[Stored data]
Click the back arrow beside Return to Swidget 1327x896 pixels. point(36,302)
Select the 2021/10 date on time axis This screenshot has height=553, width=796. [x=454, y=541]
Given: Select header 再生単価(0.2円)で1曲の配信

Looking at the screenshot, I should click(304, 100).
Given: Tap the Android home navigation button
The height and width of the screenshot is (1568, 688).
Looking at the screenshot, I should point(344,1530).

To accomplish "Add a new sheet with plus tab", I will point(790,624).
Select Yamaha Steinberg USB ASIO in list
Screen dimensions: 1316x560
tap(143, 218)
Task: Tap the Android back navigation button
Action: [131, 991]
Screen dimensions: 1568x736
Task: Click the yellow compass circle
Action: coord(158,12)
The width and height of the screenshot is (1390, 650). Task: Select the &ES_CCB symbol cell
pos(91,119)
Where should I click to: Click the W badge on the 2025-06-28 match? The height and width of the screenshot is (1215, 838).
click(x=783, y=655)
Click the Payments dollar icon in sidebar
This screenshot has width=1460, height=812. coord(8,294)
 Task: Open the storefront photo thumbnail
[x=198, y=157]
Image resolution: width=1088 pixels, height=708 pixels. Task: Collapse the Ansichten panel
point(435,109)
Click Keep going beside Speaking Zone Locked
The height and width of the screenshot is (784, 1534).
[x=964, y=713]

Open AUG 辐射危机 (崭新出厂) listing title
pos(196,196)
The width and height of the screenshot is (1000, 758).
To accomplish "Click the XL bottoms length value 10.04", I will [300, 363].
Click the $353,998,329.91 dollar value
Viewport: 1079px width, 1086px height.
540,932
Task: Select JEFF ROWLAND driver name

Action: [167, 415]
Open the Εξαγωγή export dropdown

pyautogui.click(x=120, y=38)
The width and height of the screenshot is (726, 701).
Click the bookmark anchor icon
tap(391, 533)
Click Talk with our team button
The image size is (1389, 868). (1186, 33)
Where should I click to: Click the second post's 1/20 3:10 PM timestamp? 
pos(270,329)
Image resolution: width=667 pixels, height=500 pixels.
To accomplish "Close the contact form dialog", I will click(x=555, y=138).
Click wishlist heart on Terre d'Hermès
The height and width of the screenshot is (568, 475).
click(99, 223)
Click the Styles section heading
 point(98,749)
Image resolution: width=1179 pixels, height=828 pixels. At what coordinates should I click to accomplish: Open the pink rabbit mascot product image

_Work order_
Repeat the data in its entirety, character for character.

_Task output_
Click the back arrow beside Return to Swidget 1327x896 pixels. point(36,302)
Select the 2021/10 date on time axis This screenshot has height=553, width=796. [x=454, y=541]
Given: Select header 再生単価(0.2円)で1曲の配信

Looking at the screenshot, I should click(304, 100).
Given: Tap the Android home navigation button
The height and width of the screenshot is (1568, 688).
Looking at the screenshot, I should point(344,1530).

To accomplish "Add a new sheet with plus tab", I will point(790,624).
Select Yamaha Steinberg USB ASIO in list
Screen dimensions: 1316x560
tap(143, 218)
Task: Tap the Android back navigation button
Action: [131, 991]
Screen dimensions: 1568x736
Task: Click the yellow compass circle
Action: coord(158,12)
The width and height of the screenshot is (1390, 650). Task: Select the &ES_CCB symbol cell
pos(91,119)
Where should I click to: Click the W badge on the 2025-06-28 match? The height and width of the screenshot is (1215, 838).
click(x=783, y=655)
Click the Payments dollar icon in sidebar
This screenshot has width=1460, height=812. coord(8,294)
 Task: Open the storefront photo thumbnail
[x=198, y=157]
Image resolution: width=1088 pixels, height=708 pixels. Task: Collapse the Ansichten panel
point(435,109)
Click Keep going beside Speaking Zone Locked
The height and width of the screenshot is (784, 1534).
[x=964, y=713]

Open AUG 辐射危机 (崭新出厂) listing title
pos(196,196)
The width and height of the screenshot is (1000, 758).
To accomplish "Click the XL bottoms length value 10.04", I will [300, 363].
Click the $353,998,329.91 dollar value
Viewport: 1079px width, 1086px height.
540,932
Task: Select JEFF ROWLAND driver name

Action: [167, 415]
Open the Εξαγωγή export dropdown

pyautogui.click(x=120, y=38)
The width and height of the screenshot is (726, 701).
Click the bookmark anchor icon
tap(391, 533)
Click Talk with our team button
The image size is (1389, 868). (1186, 33)
Where should I click to: Click the second post's 1/20 3:10 PM timestamp? 
pos(270,329)
Image resolution: width=667 pixels, height=500 pixels.
To accomplish "Close the contact form dialog", I will click(x=555, y=138).
Click wishlist heart on Terre d'Hermès
The height and width of the screenshot is (568, 475).
click(99, 223)
Click the Styles section heading
 point(98,749)
Image resolution: width=1179 pixels, height=828 pixels. At what coordinates should I click to accomplish: Open the pink rabbit mascot product image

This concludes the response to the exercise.